Metropolis time

Three quarters of Icelanders live in or around Reykjavik. That still only makes about 200.000 people, but I can assure you that after 2.5 weeks of glaciers, offroading and general desolation this felt like New York City to me. Three lane “highways”, traffic lights and the need to actually consult a map to find things. We were officially in a big city.


Upon arrival, our first port of call was the house of an old colleague of mine. We hadn’t seen each other in about 10 years, but that’s what Facebook is for (it’s actually the only good use for it). We met the whole family and had a super nice evening. Dinner was very tasty, the various kids interacted despite not having a joint language and being of very different ages and we learned a ton about Iceland that you can only learn when you talk to locals. Thank you Gudrun for having us and congrats Snorri on a well run 10k the next morning!
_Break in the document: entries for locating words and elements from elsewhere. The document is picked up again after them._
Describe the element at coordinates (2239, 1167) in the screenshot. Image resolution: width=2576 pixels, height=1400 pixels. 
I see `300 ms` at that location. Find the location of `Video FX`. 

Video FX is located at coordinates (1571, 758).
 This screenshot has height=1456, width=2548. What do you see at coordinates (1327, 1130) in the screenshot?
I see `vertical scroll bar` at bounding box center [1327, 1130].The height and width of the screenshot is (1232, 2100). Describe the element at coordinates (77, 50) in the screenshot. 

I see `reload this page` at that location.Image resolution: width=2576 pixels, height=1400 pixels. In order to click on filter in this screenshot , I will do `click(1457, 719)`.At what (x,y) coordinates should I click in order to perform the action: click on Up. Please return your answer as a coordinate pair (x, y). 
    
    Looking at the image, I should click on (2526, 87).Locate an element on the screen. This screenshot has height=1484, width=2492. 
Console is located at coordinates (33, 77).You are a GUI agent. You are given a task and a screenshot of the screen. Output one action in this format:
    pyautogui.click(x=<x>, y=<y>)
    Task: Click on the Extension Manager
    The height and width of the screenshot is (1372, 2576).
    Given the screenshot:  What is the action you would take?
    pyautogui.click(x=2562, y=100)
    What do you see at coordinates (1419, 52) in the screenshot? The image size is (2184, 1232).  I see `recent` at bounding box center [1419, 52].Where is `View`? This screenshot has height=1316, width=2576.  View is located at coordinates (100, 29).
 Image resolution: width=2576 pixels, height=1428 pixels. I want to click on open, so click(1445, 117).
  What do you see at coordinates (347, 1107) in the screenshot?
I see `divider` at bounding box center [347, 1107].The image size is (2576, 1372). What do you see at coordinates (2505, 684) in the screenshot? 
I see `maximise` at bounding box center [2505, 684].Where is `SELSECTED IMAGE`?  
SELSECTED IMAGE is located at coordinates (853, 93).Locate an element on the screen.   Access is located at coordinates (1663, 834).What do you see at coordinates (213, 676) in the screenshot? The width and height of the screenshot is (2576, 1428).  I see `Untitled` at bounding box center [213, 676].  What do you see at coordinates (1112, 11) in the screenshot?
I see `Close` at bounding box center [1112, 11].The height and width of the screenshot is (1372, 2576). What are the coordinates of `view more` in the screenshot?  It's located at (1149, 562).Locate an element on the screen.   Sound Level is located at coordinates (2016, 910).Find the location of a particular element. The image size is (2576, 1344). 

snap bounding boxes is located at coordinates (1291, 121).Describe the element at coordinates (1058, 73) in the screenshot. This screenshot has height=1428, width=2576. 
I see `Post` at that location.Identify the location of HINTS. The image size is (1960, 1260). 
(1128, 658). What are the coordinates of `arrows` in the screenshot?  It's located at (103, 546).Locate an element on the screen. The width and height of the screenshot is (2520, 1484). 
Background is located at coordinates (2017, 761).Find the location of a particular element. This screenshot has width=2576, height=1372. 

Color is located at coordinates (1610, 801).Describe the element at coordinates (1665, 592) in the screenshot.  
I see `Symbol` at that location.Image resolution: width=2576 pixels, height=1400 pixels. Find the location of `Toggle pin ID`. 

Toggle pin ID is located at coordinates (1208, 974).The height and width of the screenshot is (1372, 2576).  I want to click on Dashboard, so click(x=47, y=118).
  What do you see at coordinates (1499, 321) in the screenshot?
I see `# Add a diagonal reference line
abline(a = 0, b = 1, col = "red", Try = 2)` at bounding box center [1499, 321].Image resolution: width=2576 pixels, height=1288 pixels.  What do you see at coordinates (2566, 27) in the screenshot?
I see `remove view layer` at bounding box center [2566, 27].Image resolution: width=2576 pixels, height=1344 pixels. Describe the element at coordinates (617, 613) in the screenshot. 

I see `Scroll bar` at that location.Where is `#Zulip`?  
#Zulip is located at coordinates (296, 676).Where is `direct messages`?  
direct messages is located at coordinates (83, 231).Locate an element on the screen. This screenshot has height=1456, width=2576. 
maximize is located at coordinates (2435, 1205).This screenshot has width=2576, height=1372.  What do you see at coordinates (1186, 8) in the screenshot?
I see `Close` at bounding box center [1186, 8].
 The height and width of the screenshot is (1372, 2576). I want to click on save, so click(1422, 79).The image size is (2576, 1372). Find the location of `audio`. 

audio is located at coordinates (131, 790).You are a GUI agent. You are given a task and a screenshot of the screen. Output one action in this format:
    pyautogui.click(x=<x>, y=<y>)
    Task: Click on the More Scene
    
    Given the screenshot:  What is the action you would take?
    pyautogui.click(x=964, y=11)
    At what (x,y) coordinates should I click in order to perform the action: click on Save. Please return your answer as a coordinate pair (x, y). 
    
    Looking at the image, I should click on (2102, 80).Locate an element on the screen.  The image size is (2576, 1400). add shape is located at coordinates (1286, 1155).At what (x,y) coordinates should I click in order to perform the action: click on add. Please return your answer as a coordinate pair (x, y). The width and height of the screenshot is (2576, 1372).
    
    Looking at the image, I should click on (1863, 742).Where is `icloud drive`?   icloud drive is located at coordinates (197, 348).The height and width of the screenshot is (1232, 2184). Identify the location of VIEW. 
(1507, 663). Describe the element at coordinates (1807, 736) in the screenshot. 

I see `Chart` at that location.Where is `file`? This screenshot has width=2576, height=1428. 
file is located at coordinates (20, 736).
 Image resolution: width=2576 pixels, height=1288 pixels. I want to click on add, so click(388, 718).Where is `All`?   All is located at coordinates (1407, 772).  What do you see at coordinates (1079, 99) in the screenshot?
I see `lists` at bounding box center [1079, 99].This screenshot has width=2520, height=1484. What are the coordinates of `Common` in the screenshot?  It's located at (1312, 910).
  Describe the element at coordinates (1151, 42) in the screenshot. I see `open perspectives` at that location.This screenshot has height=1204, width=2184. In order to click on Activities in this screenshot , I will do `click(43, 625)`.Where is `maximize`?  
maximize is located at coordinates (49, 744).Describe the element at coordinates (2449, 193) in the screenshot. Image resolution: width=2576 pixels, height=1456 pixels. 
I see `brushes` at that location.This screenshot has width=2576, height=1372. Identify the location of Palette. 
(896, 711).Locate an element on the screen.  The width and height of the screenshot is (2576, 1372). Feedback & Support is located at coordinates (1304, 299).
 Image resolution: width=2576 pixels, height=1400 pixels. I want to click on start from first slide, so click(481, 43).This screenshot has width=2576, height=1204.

After spending the night in our caravan on their driveway we were ready to explore. Actually, we first needed to secure a spot on the city camp site because – somewhat coincidentally – we had picked the day of the biggest party of the year. I am convinced that every(!) single inhabitant of Reykjavik was on the street.

The whole city center was pedestrianised, food, games for kids, a Viking village, concerts, a marathon – everything was happening at once. We sat on the sidewalk and watched/helped Liam draw with chalk for 30mins, we watched some sword practice, we practiced hoola hoops (anyone remember that?). Liam even hitched a ride with a member of the local Harley club. We did manage to see the church and get some good views but the rest of time was spent by just ambling through the city. And the best thing was that all of it happened in amazing sunshine.

The day after the festival we had some time for more traditional sightseeing. The impressive whale museum has life-size replicas, which Liam dutifully measured (a blue whale is 47 Liam steps). And the Perlan has an amazing 360° platform from which you can see all the way to Snæfellsjoküll.


We debated if to do the Blue Lagoon. It is unquestionably one of THE most famous things to do in Iceland, but struck us as potentially overhyped. When we decided to go for it, we realised that pre-bookings were essential. Having never had to plan ahead until now, we had failed to do so. Frantic refreshing of the booking page for a few hours eventually offered up a single option, which we quickly grabbed. Verdict: Very well-done experience in general (complete with in-lagoon bar), but overrun with tourists to the extent where it gets annoying. Also, there was essentially nothing to do for kids, so Liam quickly got bored. Overall, I prefer the “regular” pools.